As for Gov. Ducey’s recently announced plan to give individual students money for alternative instruction if schools close for even a day, my response is to shrug my shoulders. I guess it might serve as a deterrent for schools to shut down? It might help a handful of families that apply for the money and use it? But again, I don’t see any schools trying to preemptively shut down.
We’ll see what other policy proposals are in store as the Arizona state legislative session starts this week. It is sure to be a whirlwind.
The teacher shortage was a problem before the pandemic. It is the result of decades of crappy policy. Covid has caused staff shortages across nearly every industry — not just schools.
The winter surge is taking a toll. Politicians will demonize their perceived opponents in an election year. The rest of us will be doing the best we can.
At least we’re past the stage of arguing whether in-person learning is the best public health option during this pandemic. Folks across the board seem to agree that, all things considered, kids are healthier at school than isolated on a computer screen.
That’s one piece of good news heading into 2022.
Another piece of good news is that pro-democracy Republicans are getting their props for defending our elections last year.
From the Arizona Republic Editorial Board:
The great victory of the 2020 election wasn’t the ascent of a candidate or cause or ballot initiative. It was the triumph of democracy against a plot to subvert and overturn the results of a presidential election.
Under assault by a sitting president and his high-wattage attorneys and operatives, a group of principled election officials, judges and other officeholders across the country steadfastly carried out their duties to deliver an honest outcome.
This newsletter isn’t explicitly about politics, but it is about human flourishing. Having a stable political system is essential for human flourishing. Vicious lies were spread about the 2020 election. Maricopa County officials stood firm and defended the truth. Most importantly, they presented documented evidence to prove it.
Trump lost.
We may never reach a world free of partisanship, but I hope to see the end of cult-like factions in our political parties.
We are living through an important era in Arizona and United States history.
The outcome of this era is undetermined.
Looking backwards, as I’ve written about before, history seems inevitable and so we talk a lot about providence.
There is a movie on Netflix called The Darkest Hour.

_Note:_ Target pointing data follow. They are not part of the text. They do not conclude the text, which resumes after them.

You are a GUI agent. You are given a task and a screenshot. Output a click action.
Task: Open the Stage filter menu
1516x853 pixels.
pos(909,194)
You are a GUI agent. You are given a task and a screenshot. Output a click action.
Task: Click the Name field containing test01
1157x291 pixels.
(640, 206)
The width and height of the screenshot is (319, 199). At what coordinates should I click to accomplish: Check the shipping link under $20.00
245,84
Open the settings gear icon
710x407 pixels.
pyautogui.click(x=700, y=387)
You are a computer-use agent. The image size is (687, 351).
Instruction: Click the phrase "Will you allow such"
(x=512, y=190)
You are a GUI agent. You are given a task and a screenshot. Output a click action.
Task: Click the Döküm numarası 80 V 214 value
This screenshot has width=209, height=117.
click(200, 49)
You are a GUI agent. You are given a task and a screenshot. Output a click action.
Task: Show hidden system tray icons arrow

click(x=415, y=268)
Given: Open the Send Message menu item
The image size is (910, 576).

It’s about Churchill coming to power in Britain just as Hitler’s forces were taking over the mainland of Europe. At the time, it seemed highly probable that Nazi Germany would conquer Britain. Only through the sheer willpower and political skill of Churchill, and the grit of the British people, did the tide turn.
Providence?
I don’t know. But I’m glad that it happened.
By the way, I could have used a less dramatic example of historical good fortune — I just happened to watch that movie while recovering from Covid so it’s fresh in my mind.

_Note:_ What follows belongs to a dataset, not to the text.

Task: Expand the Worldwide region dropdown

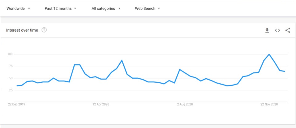Action: [x=18, y=8]

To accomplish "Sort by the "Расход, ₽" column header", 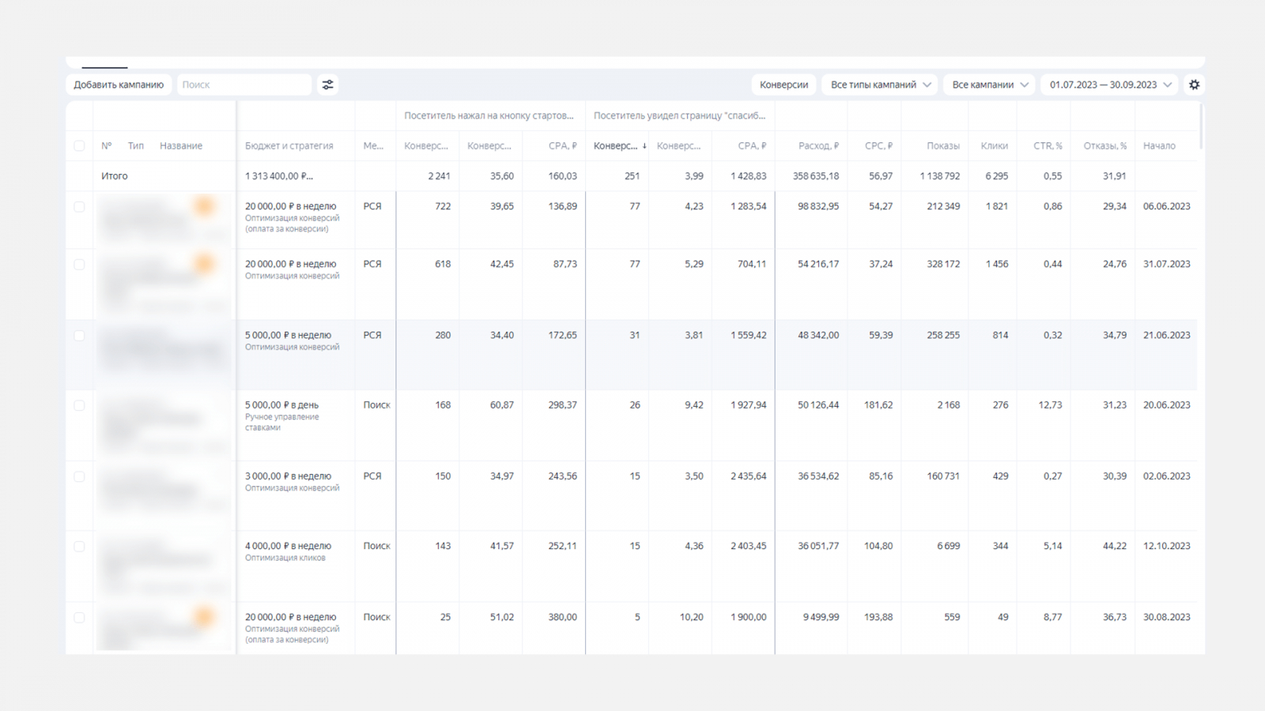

What’s perhaps true is that, at critical junctures of history, talent rises to the surface because the stakes are high.
Or maybe history turns on the cumulative actions of ordinary people.
Think about someone like Harriet Beecher Stowe, author of Uncle Tom’s Cabin, a book that sparked an outpouring of abolitionist sentiment on the eve of the Civil War. Stowe had no idea what impact her writing would make. She was an unknown author who felt inspired to write a book about a runaway slave. The novel went viral and changed the course of history.
Abraham Lincoln didn’t know his destiny. But he was inspired by the American foundation and felt strongly that the moment called for a new generation of virtuous leadership.
Frederick Douglass didn’t assume any outcome was inevitable. He held Lincoln honest with direct criticism.
Providence?
I don’t know. But good things can happen when people find their authentic selves and respond in goodwill to the challenges of the times.
Wickenburg, Arizona. December 30, 2021.